Work to be completed
Reproduce exactly the line with "Task: Click the bottommost" and all the lines beneath it, stopping only at the end of the material.

Given entries

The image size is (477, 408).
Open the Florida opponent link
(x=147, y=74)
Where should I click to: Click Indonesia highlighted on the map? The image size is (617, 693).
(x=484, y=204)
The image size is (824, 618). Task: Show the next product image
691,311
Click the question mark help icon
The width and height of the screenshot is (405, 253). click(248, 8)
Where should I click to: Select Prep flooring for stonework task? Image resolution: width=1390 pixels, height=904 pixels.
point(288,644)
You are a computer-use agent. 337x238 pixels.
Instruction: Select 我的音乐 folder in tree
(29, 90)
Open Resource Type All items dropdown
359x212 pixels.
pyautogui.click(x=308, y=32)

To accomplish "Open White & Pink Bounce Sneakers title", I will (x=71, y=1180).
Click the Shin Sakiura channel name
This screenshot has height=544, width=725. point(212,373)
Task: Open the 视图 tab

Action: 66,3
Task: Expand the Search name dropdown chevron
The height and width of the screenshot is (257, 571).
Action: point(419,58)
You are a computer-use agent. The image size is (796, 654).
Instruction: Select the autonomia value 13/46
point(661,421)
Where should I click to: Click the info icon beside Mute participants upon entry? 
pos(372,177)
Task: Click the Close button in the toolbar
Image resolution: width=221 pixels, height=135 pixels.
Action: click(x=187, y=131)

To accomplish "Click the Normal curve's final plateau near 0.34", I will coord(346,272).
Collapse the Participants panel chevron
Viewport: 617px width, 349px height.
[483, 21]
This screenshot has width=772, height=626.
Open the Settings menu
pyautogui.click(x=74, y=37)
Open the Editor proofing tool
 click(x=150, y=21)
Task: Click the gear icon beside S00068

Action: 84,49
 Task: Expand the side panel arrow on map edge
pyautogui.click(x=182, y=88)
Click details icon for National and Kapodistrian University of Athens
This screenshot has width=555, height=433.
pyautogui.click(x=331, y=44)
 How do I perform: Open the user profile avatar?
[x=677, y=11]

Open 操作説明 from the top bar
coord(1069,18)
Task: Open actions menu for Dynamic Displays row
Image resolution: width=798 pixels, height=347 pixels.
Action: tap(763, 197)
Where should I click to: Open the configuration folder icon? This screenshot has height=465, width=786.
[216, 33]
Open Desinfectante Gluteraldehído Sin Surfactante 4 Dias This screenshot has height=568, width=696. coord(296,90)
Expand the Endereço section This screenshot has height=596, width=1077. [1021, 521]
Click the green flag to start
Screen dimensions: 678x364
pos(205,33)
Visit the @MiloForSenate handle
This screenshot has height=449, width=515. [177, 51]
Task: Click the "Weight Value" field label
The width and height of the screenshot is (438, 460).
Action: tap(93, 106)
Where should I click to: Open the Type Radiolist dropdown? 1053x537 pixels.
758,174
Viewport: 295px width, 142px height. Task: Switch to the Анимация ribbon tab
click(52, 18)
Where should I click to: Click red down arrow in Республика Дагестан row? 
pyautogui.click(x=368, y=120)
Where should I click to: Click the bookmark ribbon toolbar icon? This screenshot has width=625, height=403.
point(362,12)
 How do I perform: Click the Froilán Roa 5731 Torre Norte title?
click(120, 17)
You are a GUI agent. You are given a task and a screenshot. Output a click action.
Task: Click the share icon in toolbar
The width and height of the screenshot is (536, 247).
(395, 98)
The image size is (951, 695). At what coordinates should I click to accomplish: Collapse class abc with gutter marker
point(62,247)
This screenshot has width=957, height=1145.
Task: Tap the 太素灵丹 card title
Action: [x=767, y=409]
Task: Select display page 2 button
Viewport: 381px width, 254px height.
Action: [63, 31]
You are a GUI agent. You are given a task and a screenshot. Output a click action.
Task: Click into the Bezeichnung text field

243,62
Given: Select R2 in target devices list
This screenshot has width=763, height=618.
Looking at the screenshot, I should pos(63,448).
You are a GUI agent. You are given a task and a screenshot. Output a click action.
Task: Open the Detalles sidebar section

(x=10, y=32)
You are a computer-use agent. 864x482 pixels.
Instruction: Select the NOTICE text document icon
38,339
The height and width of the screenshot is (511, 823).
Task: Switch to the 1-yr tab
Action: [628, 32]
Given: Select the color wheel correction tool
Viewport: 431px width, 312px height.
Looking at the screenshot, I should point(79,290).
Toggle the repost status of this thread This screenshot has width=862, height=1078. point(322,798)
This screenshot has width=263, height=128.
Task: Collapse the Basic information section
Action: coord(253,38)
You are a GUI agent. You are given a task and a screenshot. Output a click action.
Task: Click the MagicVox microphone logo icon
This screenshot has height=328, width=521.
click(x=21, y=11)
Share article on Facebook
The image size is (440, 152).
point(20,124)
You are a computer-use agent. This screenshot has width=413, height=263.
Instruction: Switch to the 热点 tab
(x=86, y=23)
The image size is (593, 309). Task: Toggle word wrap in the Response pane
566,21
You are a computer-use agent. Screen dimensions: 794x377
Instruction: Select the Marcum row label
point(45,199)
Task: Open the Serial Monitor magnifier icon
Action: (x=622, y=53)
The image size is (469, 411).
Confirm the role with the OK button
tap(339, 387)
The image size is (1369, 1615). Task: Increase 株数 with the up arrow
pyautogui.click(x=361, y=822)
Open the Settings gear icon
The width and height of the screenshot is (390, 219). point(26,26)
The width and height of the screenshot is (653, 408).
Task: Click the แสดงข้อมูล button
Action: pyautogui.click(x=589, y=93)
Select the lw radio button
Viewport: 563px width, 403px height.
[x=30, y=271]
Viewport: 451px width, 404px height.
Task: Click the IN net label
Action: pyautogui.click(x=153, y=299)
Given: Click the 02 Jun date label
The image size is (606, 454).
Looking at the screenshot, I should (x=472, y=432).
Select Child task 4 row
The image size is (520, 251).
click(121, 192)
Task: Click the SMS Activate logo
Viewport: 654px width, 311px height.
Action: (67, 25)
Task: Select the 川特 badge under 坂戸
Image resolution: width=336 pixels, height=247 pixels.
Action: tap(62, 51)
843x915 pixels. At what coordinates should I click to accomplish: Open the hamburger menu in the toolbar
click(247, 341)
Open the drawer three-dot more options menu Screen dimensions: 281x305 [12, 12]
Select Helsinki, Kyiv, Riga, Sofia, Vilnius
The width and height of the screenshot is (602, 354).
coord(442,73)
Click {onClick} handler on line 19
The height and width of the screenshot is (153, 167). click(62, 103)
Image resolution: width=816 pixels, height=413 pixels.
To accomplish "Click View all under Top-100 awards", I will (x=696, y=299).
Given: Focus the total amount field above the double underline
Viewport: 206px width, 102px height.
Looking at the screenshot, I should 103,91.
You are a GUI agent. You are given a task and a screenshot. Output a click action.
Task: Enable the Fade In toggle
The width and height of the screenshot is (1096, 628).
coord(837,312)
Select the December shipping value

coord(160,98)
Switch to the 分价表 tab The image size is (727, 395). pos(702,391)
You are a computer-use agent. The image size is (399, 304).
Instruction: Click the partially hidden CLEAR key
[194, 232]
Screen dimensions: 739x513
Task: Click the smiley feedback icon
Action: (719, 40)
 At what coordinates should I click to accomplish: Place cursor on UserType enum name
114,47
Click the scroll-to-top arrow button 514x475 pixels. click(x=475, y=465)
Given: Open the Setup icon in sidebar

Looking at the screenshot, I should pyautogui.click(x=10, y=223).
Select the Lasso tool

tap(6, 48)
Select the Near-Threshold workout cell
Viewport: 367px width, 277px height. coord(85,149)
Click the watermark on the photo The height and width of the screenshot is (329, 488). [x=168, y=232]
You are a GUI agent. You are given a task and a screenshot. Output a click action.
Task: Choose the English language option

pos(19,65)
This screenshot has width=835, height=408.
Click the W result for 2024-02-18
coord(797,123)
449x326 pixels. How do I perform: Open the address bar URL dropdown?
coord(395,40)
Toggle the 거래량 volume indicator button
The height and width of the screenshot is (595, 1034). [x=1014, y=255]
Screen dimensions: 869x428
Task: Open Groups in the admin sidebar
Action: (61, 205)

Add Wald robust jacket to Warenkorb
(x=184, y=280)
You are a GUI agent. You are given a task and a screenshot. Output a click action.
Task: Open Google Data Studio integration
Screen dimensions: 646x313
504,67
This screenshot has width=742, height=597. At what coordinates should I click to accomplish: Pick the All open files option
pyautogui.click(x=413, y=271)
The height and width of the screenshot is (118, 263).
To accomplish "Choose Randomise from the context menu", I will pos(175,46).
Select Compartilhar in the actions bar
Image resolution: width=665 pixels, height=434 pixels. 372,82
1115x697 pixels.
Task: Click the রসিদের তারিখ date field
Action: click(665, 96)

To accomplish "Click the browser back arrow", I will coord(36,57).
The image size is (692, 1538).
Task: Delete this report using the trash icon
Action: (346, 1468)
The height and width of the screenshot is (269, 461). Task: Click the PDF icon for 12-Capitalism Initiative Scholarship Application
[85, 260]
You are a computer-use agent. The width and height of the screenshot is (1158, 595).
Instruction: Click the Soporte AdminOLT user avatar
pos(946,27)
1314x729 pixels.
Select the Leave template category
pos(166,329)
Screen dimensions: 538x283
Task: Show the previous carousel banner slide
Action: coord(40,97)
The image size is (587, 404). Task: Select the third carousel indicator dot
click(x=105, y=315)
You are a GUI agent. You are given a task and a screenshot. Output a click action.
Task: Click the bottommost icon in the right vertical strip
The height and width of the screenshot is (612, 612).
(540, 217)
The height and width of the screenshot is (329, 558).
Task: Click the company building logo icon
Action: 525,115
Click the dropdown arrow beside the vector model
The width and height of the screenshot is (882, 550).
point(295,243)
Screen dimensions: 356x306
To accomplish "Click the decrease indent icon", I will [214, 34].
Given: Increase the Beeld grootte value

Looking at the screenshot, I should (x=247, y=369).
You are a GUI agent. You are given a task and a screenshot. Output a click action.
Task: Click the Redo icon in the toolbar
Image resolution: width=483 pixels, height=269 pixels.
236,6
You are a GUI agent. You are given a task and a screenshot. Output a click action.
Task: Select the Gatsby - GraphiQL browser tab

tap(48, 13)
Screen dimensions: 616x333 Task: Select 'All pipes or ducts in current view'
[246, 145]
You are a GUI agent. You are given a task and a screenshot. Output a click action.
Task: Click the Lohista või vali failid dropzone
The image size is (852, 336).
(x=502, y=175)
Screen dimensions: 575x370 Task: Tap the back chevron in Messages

Written answer
Task: Click the bottommost icon in the right vertical strip
The height and width of the screenshot is (612, 612).
(540, 217)
The height and width of the screenshot is (329, 558).
Task: Click the company building logo icon
Action: 525,115
Click the dropdown arrow beside the vector model
The width and height of the screenshot is (882, 550).
point(295,243)
Screen dimensions: 356x306
To accomplish "Click the decrease indent icon", I will [214, 34].
Given: Increase the Beeld grootte value

Looking at the screenshot, I should (x=247, y=369).
You are a GUI agent. You are given a task and a screenshot. Output a click action.
Task: Click the Redo icon in the toolbar
Image resolution: width=483 pixels, height=269 pixels.
236,6
You are a GUI agent. You are given a task and a screenshot. Output a click action.
Task: Select the Gatsby - GraphiQL browser tab

tap(48, 13)
Screen dimensions: 616x333 Task: Select 'All pipes or ducts in current view'
[246, 145]
You are a GUI agent. You are given a task and a screenshot. Output a click action.
Task: Click the Lohista või vali failid dropzone
The image size is (852, 336).
(x=502, y=175)
Screen dimensions: 575x370 Task: Tap the back chevron in Messages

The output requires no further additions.